Page excerpt ->
<<<<

The woman’s death has coincided with the arrival of a group of people who are on their way to America to start a new life in Pennsylvania and have set up camp in the forest before continuing their journey to the coast. Led by a charismatic young preacher known as Baptist Gunn, the group deny all knowledge of the murder, but are they telling the truth? Could the dead woman be linked to Gunn’s prophecy predicting the coming of a second messiah on Midsummer’s Day?

I enjoyed being back in Netherlea, the Cheshire village in and around which these books are set. It’s a small community steeped in tradition and folklore, where people’s lives are still ruled by ancient superstitions and rituals, making them suspicious of things that are new and unfamiliar – the perfect setting in which a religious cult like Baptist Gunn’s can take root and develop. The conflict between new and old is also explored through the themes of pregnancy and childbirth as Tabitha looks forward to the arrival of her baby with both excitement and anxiety.

The mystery element of the novel is also interesting; both Tabitha and Nat have a personal connection to the dead woman which makes it even more important for them to find out what happened to her. In addition to the prophet Gunn, there are several other suspects and some of the revelations towards the end of the book surprised me! As well as trying to solve the mystery, Tabitha is trying to put her past behind her and adjust to a new way of life as the lady of Bold Hall, with all the changes in status her marriage has brought her.

Of the two books, I think I preferred The Almanack, mainly because I loved the little riddles at the start of every chapter which aren’t included in this one, but The Prophet was still an enjoyable, if unsettling, read.

Thanks to Severn House for providing a copy of this book for review via NetGalley

Book 14/50 read for the 2021 Historical Fiction Reading Challenge.

The Rose Code by Kate Quinn

I loved this! I’ve never read Kate Quinn before, although she has been recommended to me several times, so I’m pleased that my first experience of her work has been such a good one. The Rose Code wasn’t a perfect book, but the few flaws that I noted were quickly outweighed by the gripping plot, strong characters and interesting historical setting.

The story takes place in and around Bletchley Park, the English country house which became the home of Britain’s World War II codebreakers, and follows three of the young women who work there. Two of them, Osla Kendall and Mab Churt, meet on the train in 1940 as they travel to Bletchley Park, unsure as to what their new jobs will involve but determined to do their best to help the war effort. Osla, a beautiful, wealthy young socialite, is desperate to prove that she is more than just a ‘silly debutante’; the outspoken and fiercely independent Mab is a working class girl from the East End of London who, having escaped from a life of poverty, wants to make a better future for herself. At Bletchley Park, both will find the opportunities they need to change their lives – and so does a third young woman, Beth Finch. Beth has grown up under the thumb of her domineering mother and looks set to remain a spinster all her life, but when Osla and Mab notice her special gift for crosswords and puzzles, they encourage her to overcome her shyness and join them at Bletchley.

Although most of the novel is set during the war years, we occasionally jump forward in time to 1947. On the eve of the royal wedding between Princess Elizabeth and Prince Philip, two of the three Bletchley Park women have received a summons for help from the third, who has been confined to an asylum. However, the friendship between the three of them broke down before the war ended and the two women who are free aren’t sure if they really want to help the one who is imprisoned. What happened to destroy their friendship? Was there really a traitor within Bletchley Park? And will the mysterious Rose Code ever be solved?

>>>>

Given material ->
<<<<

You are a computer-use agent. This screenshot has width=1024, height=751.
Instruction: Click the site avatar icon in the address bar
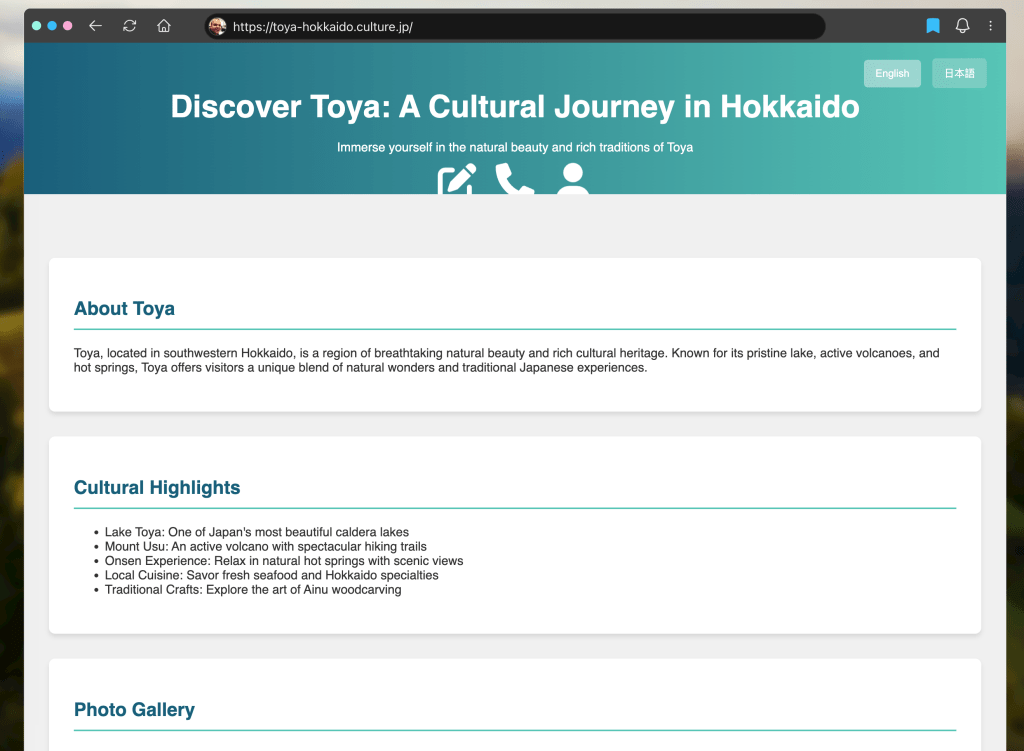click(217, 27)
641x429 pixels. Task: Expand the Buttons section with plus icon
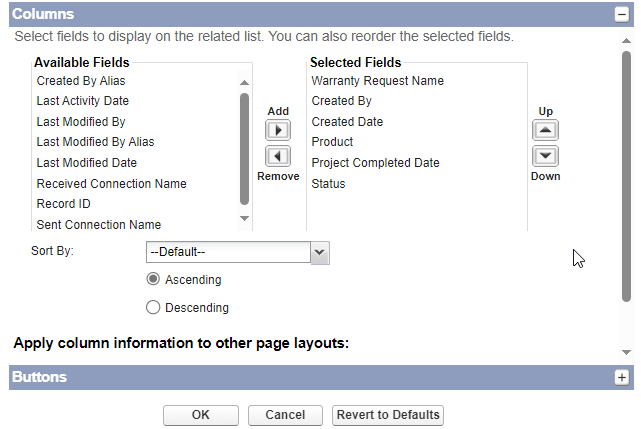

>>>>

Work to complete ->
Pick up the book reviews after their last line, "And will the mysterious Rose Code ever be solved?", and keep writing.

Written response ->
The Rose Code is a long novel, but was quicker to read than I’d expected because I became so engrossed in the stories of Osla, Mab and Beth. Their work at Bletchley Park is fascinating to read about, particularly Beth’s as a cryptanalyst, working with the legendary Dilly Knox. Although it all sounds very complicated – and I’m pleased the Allies didn’t have to rely on me to break the Enigma codes – Kate Quinn does a good job of explaining how the various machines were used and what the different decryption methods involved. She also explores the psychological impact of carrying out such highly confidential work; all of the codebreakers sign up to the Official Secrets Act and are banned from discussing their work with friends and family or even with people from different departments within Bletchley Park itself. This raises the interesting question of whether it’s ever acceptable to break your oath of secrecy – and if not, what sort of strain will that put on your relationships with other people?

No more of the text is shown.